During the next few minutes, while Clive instructed Nicholas to place two of the horses at Gabrielle’s and Mr. Throckmorton’s disposal and to accompany them to Stenton, while he conferred with Chamberlain and with Beamish, who still held two pistols trained on the French agent, and while the main body of smugglers huddled together in a debate of some kind, Elizabeth felt very much
de trop
.

Not one glance did Stenton spare her. She did not doubt that he was annoyed with her. Gentlemen never liked to have their orders ignored. But, surely, he might have suggested that she leave with Gabrielle.

She watched his strong profile, the straight nose and square chin exposed against the night sky.
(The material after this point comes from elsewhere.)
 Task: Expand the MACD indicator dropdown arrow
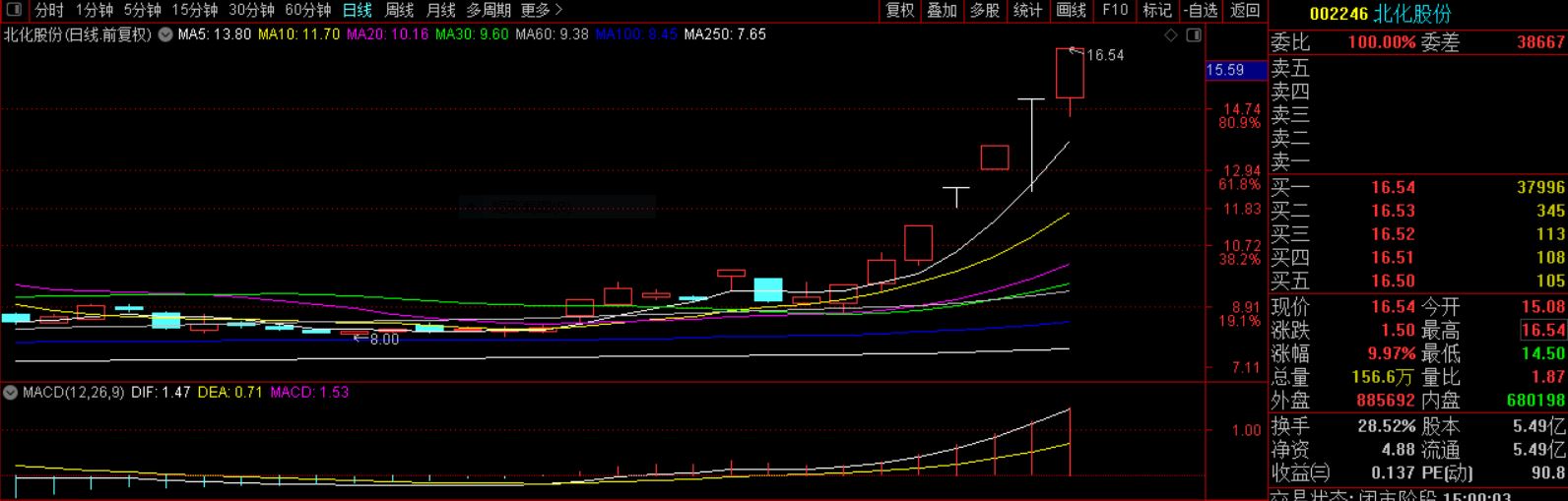(x=11, y=393)
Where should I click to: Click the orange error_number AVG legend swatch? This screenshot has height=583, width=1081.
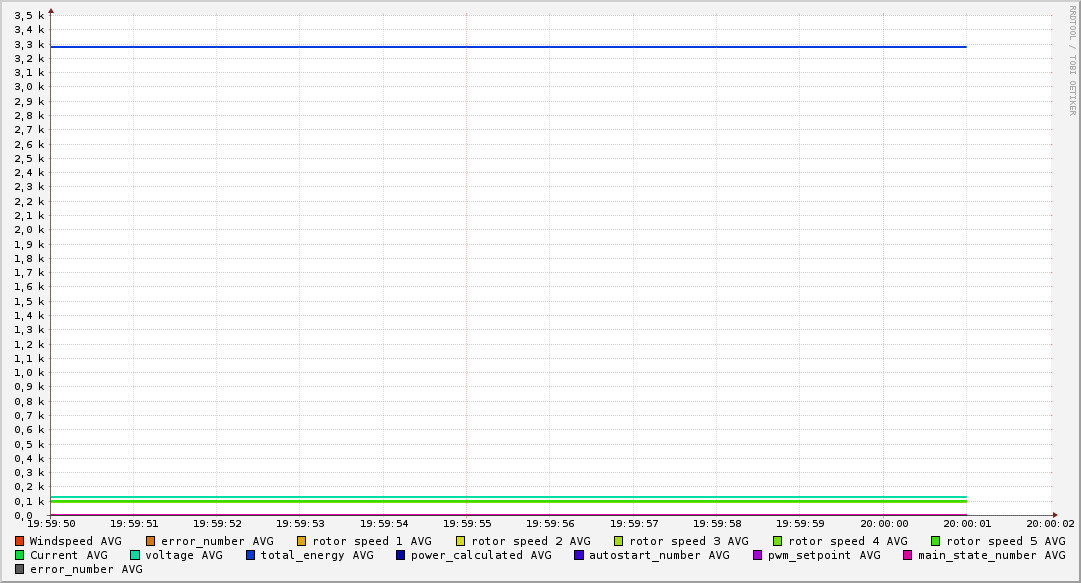pos(151,541)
His shoulders shook a little; she supposed he was chuckling at something the innkeeper from East Dean said to him. From Chamberlain’s talk with the stout man who answered to three different names she understood that Beamish was the smugglers’ leader, and why Stenton should be amused by anything
he
said was more than she could see.

The icy wind plucked at her skirt and at the shawl around her head. Her feet and hands grew numb, and her temper rose. She did not expect gratitude from Stenton, but he could at least show her the consideration he had shown Mademoiselle de Tournier. And a little respect would not hurt either. After all, she
had
spoiled Mr. Throckmorton’s aim when he leveled his pistol at the spy.

Resolutely, she turned her back on the men and started northward, in the direction of the landing stage and the carriage track. Stenton had not said she should
not
leave.

She regretted the impulsive act before she had gone twenty paces. It was so very dark and so very lonely with the gray shadows of the cliffs to her right and the churning waters of the Cuckmere estuary to her left.

When she had ventured down the cliff path earlier, she’d been driven by a purpose, and although she had been fully aware of the danger, she had not been frightened—except for that brief moment when she believed one of the smugglers was climbing up to meet her.

And neither was she frightened now, she told herself. It was the northern gale sweeping unimpeded down the Cuckmere valley that made her shiver since the heat of temper had cooled. It had cooled sufficiently to make her wish Stenton would call her back.

Slowly she walked on, dividing her attention between the ground and the chalk cliffs on the right. If she kept close to the looming gray wall, she could not possibly miss the way.

Once, she stopped to look up at the sky. Most of the stars had disappeared. Behind clouds? If that were so, the twins would have their white Christmas.

Since she was walking into the wind, she did not hear the men until they had caught up with her and suddenly appeared beside her, two on the right and one on the left. Her heart seemed to stop for a sickening instant when the man on her left gripped her elbow.

“Dash it, Elizabeth! Why didn’t you wait?”

Her hand, balled in a tight fist, stopped in midair. She could not speak, for now her heart sat in her throat.

“So you would have slugged me again.”

She heard the laughter in Stenton’s voice. Firmly, he pushed her hand down.

“I fear Throckmorton was right,” he said, still sounding amused. “Behind that very prim and proper exterior hides a hurly-burly miss.”

“You have a habit of startling me that is not at all endearing.” She tried to be stern. “Why did you not warn me?”

“I called out, but you did not hear.”

The grip on her arm which had frightened her almost out of her wits, now soothed and reassured. She hoped he would not let go.

She glanced at the other two men. She recognized Chamberlain and Duval, the spy, whose left arm rested in a sling.

“Will you take the spy to Whitehall immediately?” she asked as the other two men drew ahead.

And how long will you be gone? she wanted to add.

“Chamberlain will take him to London as soon as the physician has dug the ball from his shoulder.
I
have unfinished, important business here at Stenton.”